Requirement 1
In the case summary of Pereira v. Jones, in which two counties did the plaintiff's motor vehicle accidents occur?
Requirement 2
Proceed with the Pereira v. Jones case summary from the point at which it ends.

Quoted passage

- - - - -

Pereira v. Jones

Pereira v. Jones

5th DCA, 3/22/24
5D22-2197, 2024 WL 1220883

Per Curiam

Topics: Apportionment; Sever

Quick Take: Plaintiff had two car accidents and wanted to sue defendants in both accidents in a single case. At least in the 5th DCA, a plaintiff who is injured in two successive accidents may bring one suit where the accidents cause the (1) same or similar injuries and (2) it is difficult or impossible to apportion the injuries between the two tortfeasors. Where the accidents or injuries occur in different counties, all of the defendants may be sued together in one of the counties in which one of the causes of action arose. The trial court erred in denying plaintiff’s request to amend the complaint to allege that the accidents caused the same or similar injuries such that it was difficult or impossible to apportion the injuries and severing the cases. On remand, the plaintiff can fix the complaint to make the proper allegation so that he can bring a single case with regard to both accidents.

Full Take: Plaintiff Pereira was involved in two successive motor vehicle accidents, one in Lake County and one in Orange County. He sued defendants in both accidents in the same case.

GEICO Indemnity Company (“GEICO”) moved to sever and transfer a portion of the complaint. GEICO argued that Pereira failed to allege in his complaint that it was difficult or impossible to apportion his injuries arising from the two different accidents. Pereira counters that Florida law allows for a plaintiff to try together, in a single case, two personal injury claims that result in injuries that are difficult or impossible to apportion and that he should be given leave to amend his complaint to include language alleging such injuries where, as here, he has not abused the privilege to amend.

- - - - -

Data block
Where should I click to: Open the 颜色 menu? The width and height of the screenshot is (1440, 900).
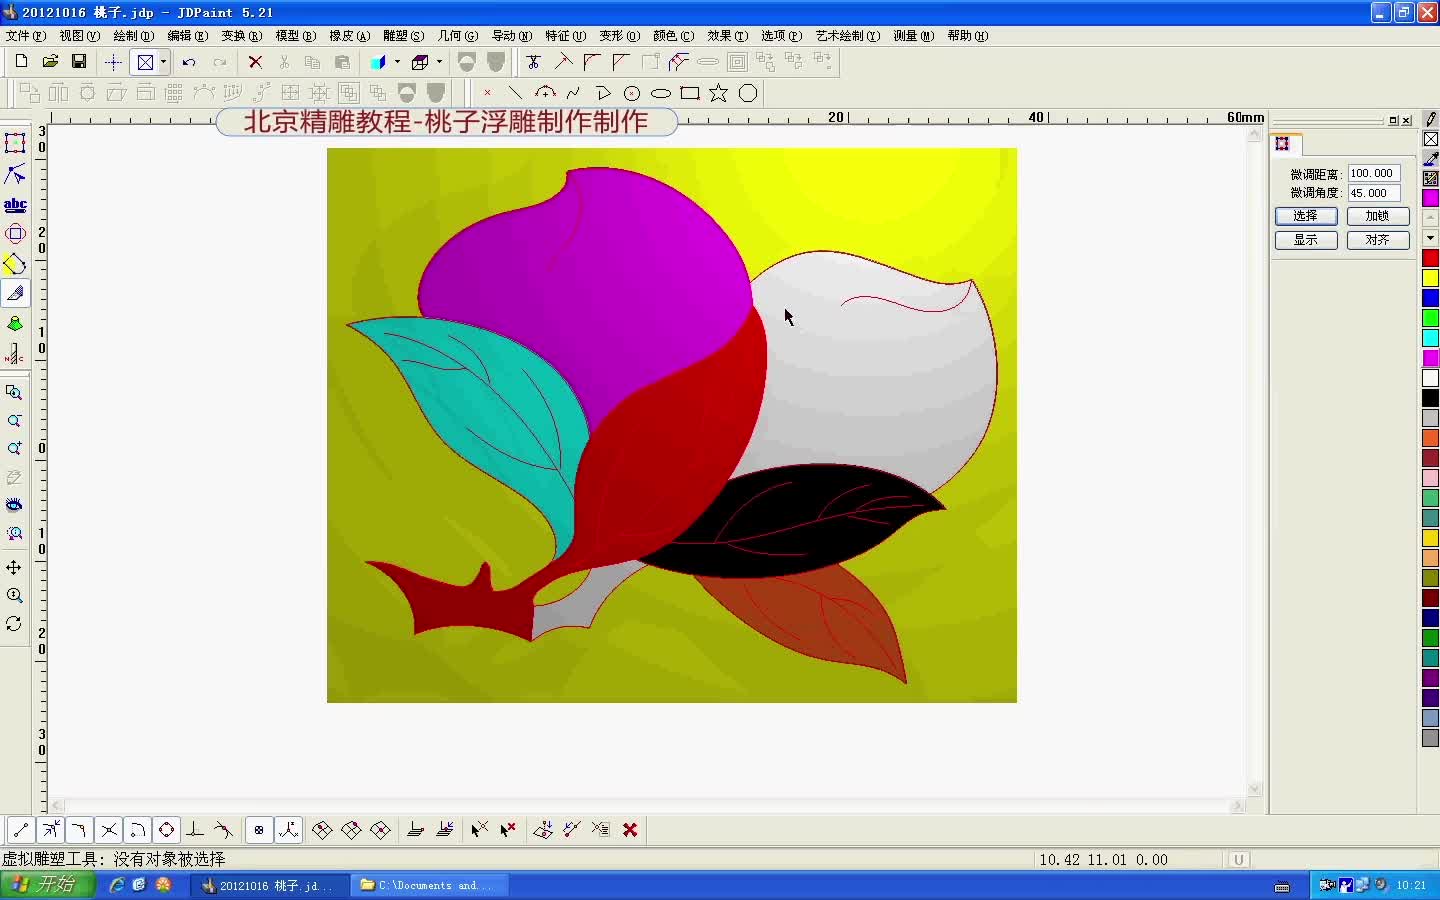tap(673, 36)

- - - - -

Task answer 1
Lake County and Orange County.

Task answer 2
The trial court granted GEICO’s motion and severed the two accidents, transferring the Lake County accident to a court in Lake County. The trial court reasoned that the two accidents were not sufficiently intertwined and could be severed because they involved different counties, different injured parties, and different patient treatments; they also occurred over three years apart.

Pereira appealed. The Fifth DCA agreed with Pereira that the trial court’s approach, which focused on the accidents themselves rather than whether the plaintiff's injuries can be apportioned, resulted in error.

Under Froats v. Baron, 883 So. 2d 885, 887 (Fla. 5th DCA 2004), a “plaintiff who is injured in two successive accidents may bring one suit where the accidents cause the same or similar injuries and it is difficult or impossible to apportion the injuries between the two tortfeasors.” In addition, “where the accidents or injuries occur in different counties, all of the defendants may be sued together in one of the counties in which one of the causes of action arose.”

A plaintiff bringing such an action must clearly allege in his complaint that his injuries “in the two accidents were difficult or impossible to apportion between defendants.” The focus is on the plaintiff's injuries and whether they are difficult or impossible to apportion, not whether the circumstances of the accident are alike.

Pereira’s complaint lacked an allegation that his injuries were unapportionable, and trial court did not allow Pereira to amend his complaint despite Pereira requesting that he be given leave to do so. This was error. Pereira's request to amend was timely, and he had not abused the privilege of amendment.

As to possible prejudice, GEICO's motion recognized the law, recognized the failure to allege was a pleading problem, and, thus, there is no prejudice in allowing Pereira to make the necessary allegation. REVERSED AND REMANDED.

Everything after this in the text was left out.